Straszny dzień. Z samego rana Fred zrobił mi awanturę, że ma dość siedzienia w tym więzieniu i jak mu zaraz nie otworzę drzwi to on tu gdzie stoi, w przedpokoju, osobiście umrze z przemiauczenia. Wszyscy sąsiedzi musieli słyszeć ten wrzask. Nie mam pojęcia, czy miauczenie jest śmiertelne, ale jeśli tak, to miałbym w klatce opinię mordercy, nie mówiąc o bliznach na sumieniu. No i przelało mi się. Poczułem, że mam powyżej uszu nie tylko tego jazgotu, ale też ostrzeżeń teoretyków od zwierzęcego behawioru, żeby Boże broń nie ulegać kocim histeriom. Nawet jeśli w przypadku przebiegłych osobników skutkuje to wzmocnieniem niepożądanych zachowań, byłem gotów ponieść konsewencje za chwilę spokoju. Otworzyłem drzwi i mówię jak do nastolatka: „Idź!”. Wyszedł bez wahania, z tryumfalnie podniesionym ogonem, prowokator, i znowu na chwilę się we mnie zagotowało. O, basta! Tym razem wcale nie zamierzałem stać z nim na klatce schodowej i czekać aż się nabiega po schodach. Zatrzymałem się tylko w progu, ciekaw, który kierunek wybierze, górę czy dół. Fred dokładnie obwąchał wycieraczkę sąsiadów, przelotnie rzucił na mnie okiem a potem skierował się w dół. Już miałem cofnąć się do mieszkania, kiedy obok mnie łepek wysunęła Ginger. Wyglądało to tak, jakby zamierzała zbiec za bratem po schodach, ale czegoś się przestraszyła. Nie czekając na zmianę decyzji spróbowałem wepchnąć ją nogą do środka. I wtedy dobiegło nas z dołu miauczenie Freda.

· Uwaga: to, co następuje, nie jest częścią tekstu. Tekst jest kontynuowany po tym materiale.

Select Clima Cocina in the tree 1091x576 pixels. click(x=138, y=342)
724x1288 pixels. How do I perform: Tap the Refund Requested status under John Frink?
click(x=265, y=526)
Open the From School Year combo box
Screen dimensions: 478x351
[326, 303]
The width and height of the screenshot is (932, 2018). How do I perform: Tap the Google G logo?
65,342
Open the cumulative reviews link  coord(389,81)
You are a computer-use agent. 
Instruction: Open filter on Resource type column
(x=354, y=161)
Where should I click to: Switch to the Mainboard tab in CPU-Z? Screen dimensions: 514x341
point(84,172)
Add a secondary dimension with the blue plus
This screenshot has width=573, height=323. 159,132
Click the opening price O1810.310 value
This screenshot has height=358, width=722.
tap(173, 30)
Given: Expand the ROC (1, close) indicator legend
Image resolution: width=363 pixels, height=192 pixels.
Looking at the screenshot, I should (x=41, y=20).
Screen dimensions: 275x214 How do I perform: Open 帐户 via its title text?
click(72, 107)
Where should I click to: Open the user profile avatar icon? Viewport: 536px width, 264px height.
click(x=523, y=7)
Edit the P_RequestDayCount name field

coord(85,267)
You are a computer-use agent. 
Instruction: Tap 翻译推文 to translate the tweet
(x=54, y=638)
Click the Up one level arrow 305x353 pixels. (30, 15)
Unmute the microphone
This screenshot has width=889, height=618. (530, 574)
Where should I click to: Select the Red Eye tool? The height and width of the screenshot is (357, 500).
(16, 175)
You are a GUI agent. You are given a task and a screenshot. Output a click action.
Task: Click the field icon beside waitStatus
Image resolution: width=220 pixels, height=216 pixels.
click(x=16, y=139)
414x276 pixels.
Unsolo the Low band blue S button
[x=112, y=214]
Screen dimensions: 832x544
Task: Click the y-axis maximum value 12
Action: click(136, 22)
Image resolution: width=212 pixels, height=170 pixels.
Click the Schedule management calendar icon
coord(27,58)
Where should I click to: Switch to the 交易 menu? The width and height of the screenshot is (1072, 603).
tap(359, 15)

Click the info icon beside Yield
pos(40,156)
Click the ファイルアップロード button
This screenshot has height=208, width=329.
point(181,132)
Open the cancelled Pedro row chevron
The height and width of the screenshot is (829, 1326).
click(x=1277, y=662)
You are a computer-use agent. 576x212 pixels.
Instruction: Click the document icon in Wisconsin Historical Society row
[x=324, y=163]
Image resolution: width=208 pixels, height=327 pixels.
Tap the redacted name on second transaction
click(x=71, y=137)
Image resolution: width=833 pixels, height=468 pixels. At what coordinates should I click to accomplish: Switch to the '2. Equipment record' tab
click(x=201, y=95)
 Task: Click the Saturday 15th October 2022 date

Długi, modulowany ciąg wysokich dźwięków, ale stłumiony, jak z głębokiej studni. Niepokojący. Oznaczał, że Fred nie wyhamował na parterze, tylko dostał się za drzwi piwnicy oklejone karteczkami z trupią czachą i ostrzeżeniem: „Trutka przeciwko gryzoniom wyłożona”. Strach mnie obleciał.
Zamknąwszy Gigi w mieszkaniu, ruszyłem na poszukiwanie kota. Piwnica w moim bloku to labirynt korytarzy oraz mrocznych zaułków. Krążyłem od wyłącznika światła do wyłącznika światła, nawołując drania „kici, kici”, i dość szybko się pojawił. Wyszedł bardzo zadowolony z siebie z jakiejś komórki. Zaraz jednak spłoszył go hałas na schodach. Ktoś schodził do piwnicy ciągnąc za sobą coś, co szeleściło i szurało bo betonie. Tupał i posapywał. Fred natychmiast dał nura w spowity kurzem skład starych drzwi, rur i mebli. Poszedłem za jego przykładem, bo okoliczności wydały mi się dość krępujące. Uznałem, że łatwiej będzie schować się w mroku, niż wytłumaczyć sąsiadowi, że o siódmej rano dorosły facet wyszedł z mieszkania, aby pobawić się w chowanego ze swoim kotem w piwnicy.
Tupanie, szuranie i sapanie przybliżyło się. Zaczajony za murem nic nie widziałem. Ale nasłuchiwałem. Brzęknęły klucze, kłódka, rygiel, skrzypnęły zawiasy, ktoś wciągnął coś do komórki, chwilę pohałasował przestawiając jakieś bambetle, zamknął drzwi i sobie poszedł. Zrobiło się cicho. „Fred” - przemówiłem do sterty gratów. Wyszedł, zakurzony, z pajęczyną udrapowaną filuternie na uszach i wąsach, nagle spokorniały, przestraszony. Przymilnie położył się na betonie i uniósł łapki, jak zawsze, gdy chce, by go wziąć na ręce. Przemknęliśmy się do mieszkania. Zamknąłem drzwi. Odetchnąłem z ulgą. Fredzio dziarsko zeskoczył z mych ramion, wyprężył ogon i nie robiąc sobie nic z pajęczyny na pyszczku podreptał do Ginger.
W nudnym mieszkaniu - bez much, myszy, firanek i obrusów - trudno o ciekawą przygodę. Chyba musimy z kotami spędzać więcej czasu w piwnicy.